• EXERCISE DATA:
————————
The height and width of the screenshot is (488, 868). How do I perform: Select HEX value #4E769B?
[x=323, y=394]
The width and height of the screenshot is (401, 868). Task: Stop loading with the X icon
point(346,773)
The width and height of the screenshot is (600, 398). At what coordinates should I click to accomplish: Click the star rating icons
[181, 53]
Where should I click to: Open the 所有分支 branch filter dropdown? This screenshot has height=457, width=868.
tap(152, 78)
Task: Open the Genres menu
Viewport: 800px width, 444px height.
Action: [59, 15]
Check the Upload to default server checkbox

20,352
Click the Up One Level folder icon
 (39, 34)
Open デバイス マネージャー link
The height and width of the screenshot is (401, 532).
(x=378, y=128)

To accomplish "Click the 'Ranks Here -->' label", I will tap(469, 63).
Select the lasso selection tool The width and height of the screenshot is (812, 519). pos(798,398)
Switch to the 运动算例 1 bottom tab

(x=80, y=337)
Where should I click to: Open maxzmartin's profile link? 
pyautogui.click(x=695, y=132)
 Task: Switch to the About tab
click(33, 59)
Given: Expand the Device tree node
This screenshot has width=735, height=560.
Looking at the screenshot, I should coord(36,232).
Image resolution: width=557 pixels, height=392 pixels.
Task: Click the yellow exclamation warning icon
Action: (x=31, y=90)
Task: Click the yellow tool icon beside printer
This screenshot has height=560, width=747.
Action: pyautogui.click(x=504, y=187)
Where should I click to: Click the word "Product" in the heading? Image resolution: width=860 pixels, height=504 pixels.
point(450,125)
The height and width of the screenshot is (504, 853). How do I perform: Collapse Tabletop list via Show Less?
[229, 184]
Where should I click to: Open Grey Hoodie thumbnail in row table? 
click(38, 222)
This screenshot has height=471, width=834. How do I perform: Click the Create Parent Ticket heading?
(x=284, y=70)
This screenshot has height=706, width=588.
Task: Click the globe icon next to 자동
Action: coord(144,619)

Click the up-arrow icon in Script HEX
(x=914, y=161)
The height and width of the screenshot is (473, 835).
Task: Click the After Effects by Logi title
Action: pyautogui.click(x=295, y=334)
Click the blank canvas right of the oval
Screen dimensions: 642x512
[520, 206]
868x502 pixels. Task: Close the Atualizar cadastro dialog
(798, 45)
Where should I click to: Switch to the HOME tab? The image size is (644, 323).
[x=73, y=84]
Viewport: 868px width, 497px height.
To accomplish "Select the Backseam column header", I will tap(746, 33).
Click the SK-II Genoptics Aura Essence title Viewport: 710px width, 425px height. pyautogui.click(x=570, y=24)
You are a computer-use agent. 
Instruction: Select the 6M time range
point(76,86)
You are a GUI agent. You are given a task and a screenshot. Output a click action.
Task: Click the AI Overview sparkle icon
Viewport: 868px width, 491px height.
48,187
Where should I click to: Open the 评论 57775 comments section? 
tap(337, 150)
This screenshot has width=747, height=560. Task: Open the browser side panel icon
————————
• EXERCISE PROMPT:
Counting only the lines that include "will", state how many there are in the entries, and nothing else.

• RESPONSE:
2